Whilst there are many, I would also draw your attention to four websites which will give teachers and students lots of useful insights into the exams and better use of English.

City & Guilds global website
www.cityandguilds.com This may appear to be a huge website, difficult to navigate and even a little dry in style, but it does contain a lot of factual material relevant to the exams.

www.english-exam.ru This is a Russian hosted web site with around 50% of the contents in English, it is more lively and relevant to Russian students and may encourage them to venture into more language work. It is certainly more helpful to parents who need to understand more about what the child is studying. Students can also contribute to the site.

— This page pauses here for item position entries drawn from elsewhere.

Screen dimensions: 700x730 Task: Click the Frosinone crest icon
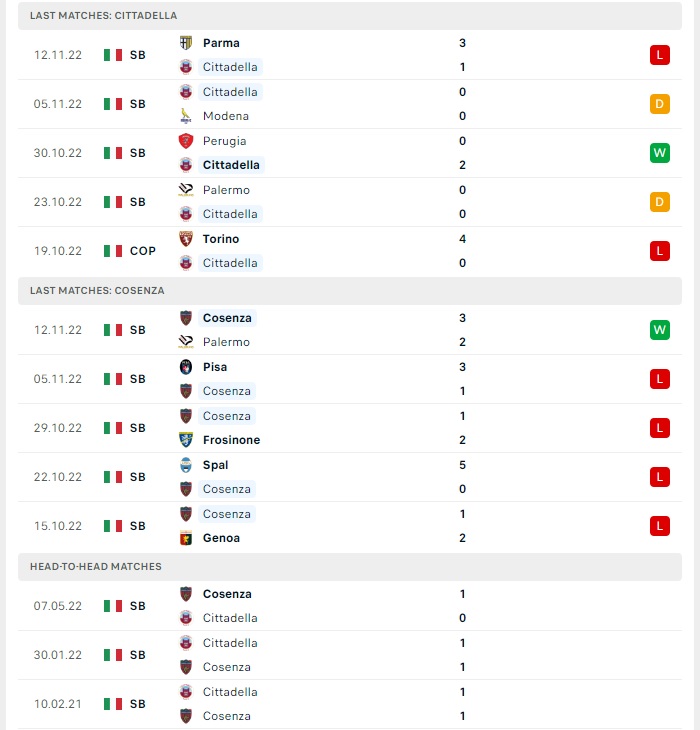point(186,439)

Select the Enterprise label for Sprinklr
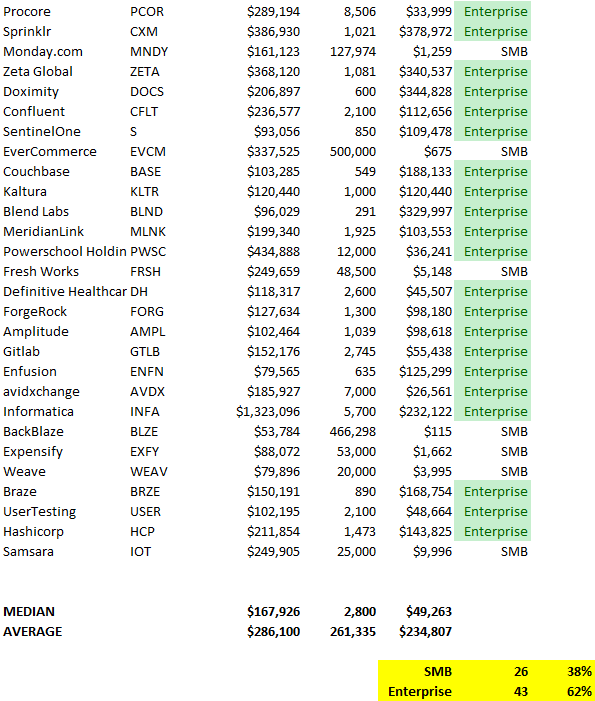pyautogui.click(x=495, y=32)
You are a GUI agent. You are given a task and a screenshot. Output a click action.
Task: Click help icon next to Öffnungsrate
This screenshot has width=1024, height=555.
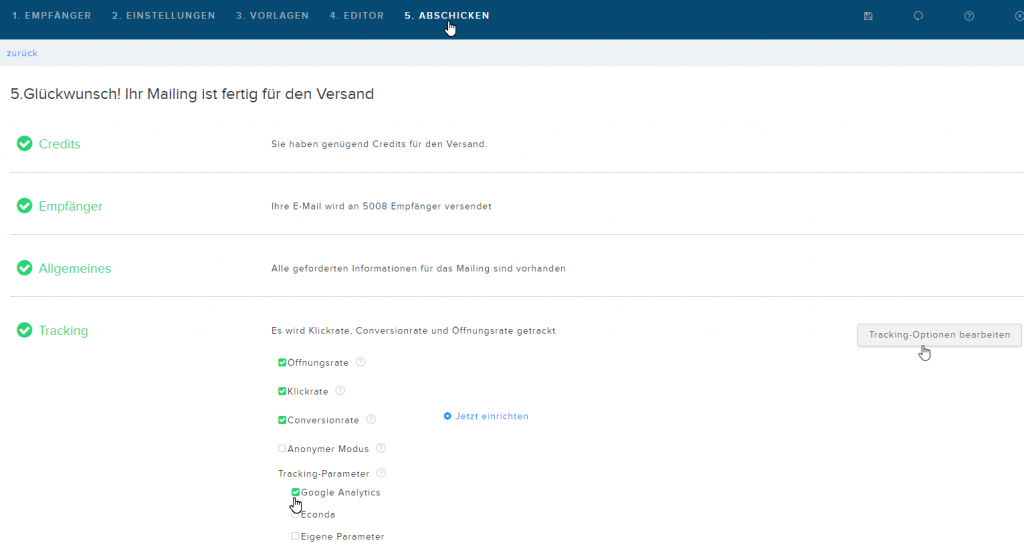(360, 362)
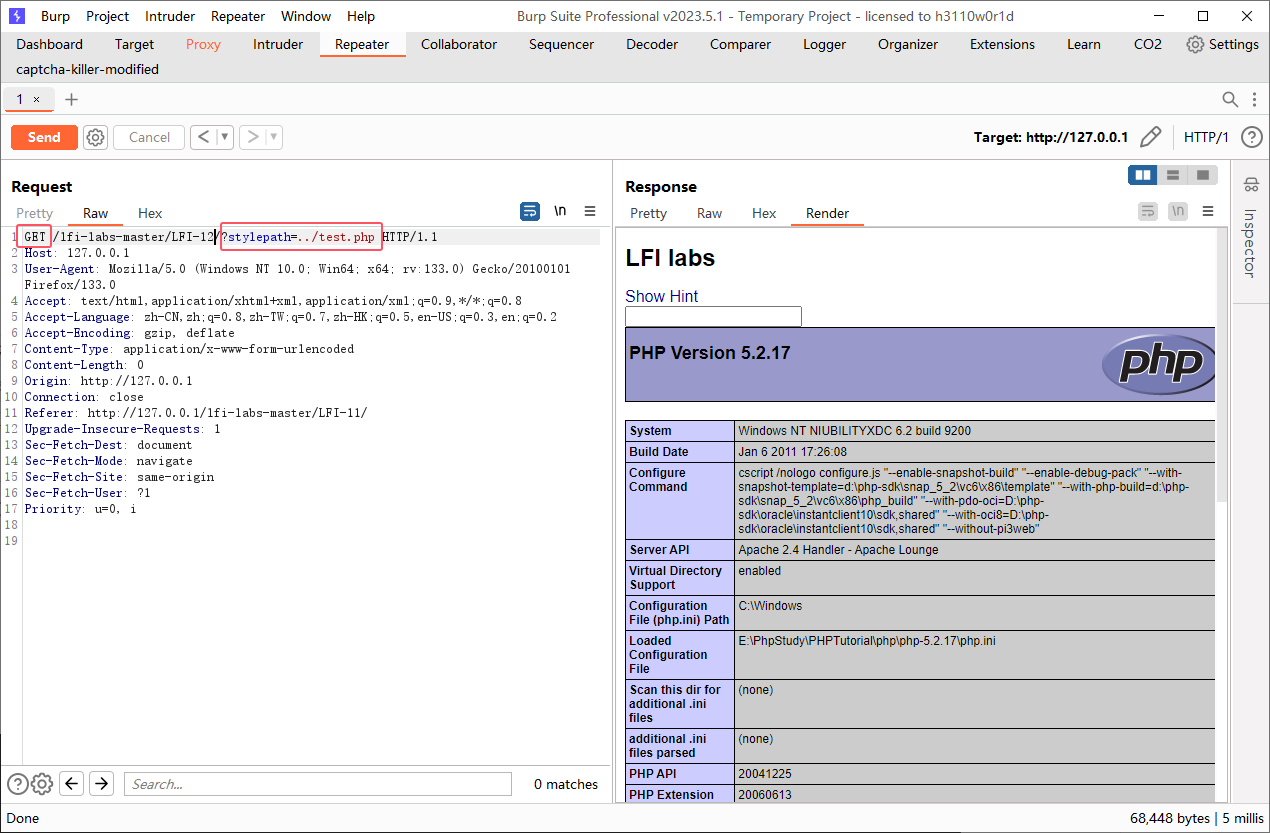Show non-printable characters with the \n toggle
Screen dimensions: 1270x833
(560, 211)
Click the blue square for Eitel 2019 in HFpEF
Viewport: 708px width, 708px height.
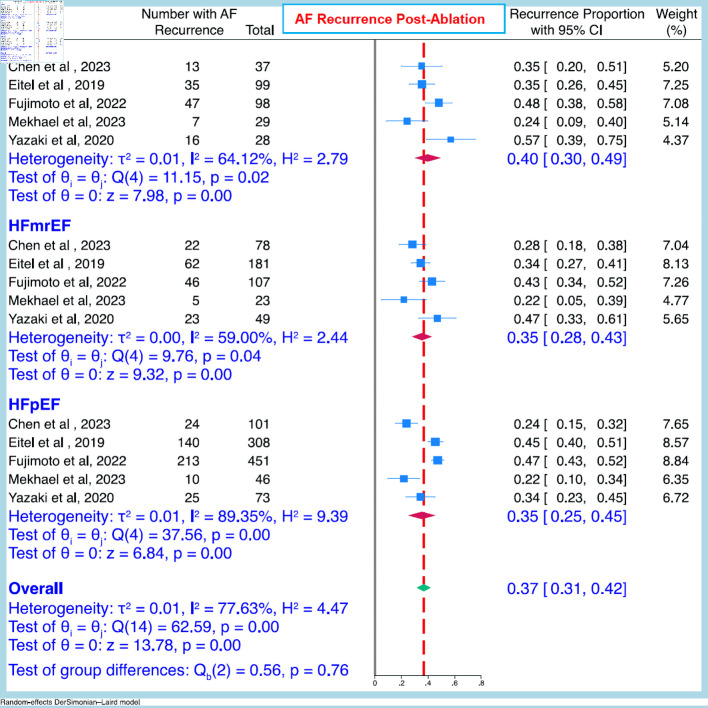coord(435,442)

www.cityandguildsenglish.com This is a part of City & Guilds global website specifically designed to assist students and teachers with the use of English and preparation for English exams. This site is especially useful as it contains teacher development material. This helps the profession teacher understand more about the 4 criteria of “Accuracy”, “Range”, “Pronunciation” and “Writing”.

www.bbc.co.uk You will find any number of short video clips for example on almost any topic of current interest. These will be of greatest use for higher level candidates, but you will also find English language learning materials for lower level candidates too.

How to become an International English Language examination centre for City & Guilds

We have exam centres all over Russia, from Moscow State University to state schools, from private universities to private schools, and also several major international and Russian companies. To find out more contact andrew.bayley@cityandguilds.com

Teachers some thoughts to ponder

  • You are in the communication business! Should language teaching be didactic?
  • Grammar is the bone structure or skeleton for the “skin” of language communication. Do you see the skeleton or the skin of a person you talk to?
  • Do you need perfect grammar in order to communicate? Does every nationality make common mistakes with grammar which do not affect communication?
  • How old should a person be to start to learn a second language. Any answer above 2 or 3 is correct!
  • How many English people in 1,000 know what a phrasal verb is? The answer will probably be less than 10, — even though we use them all the time.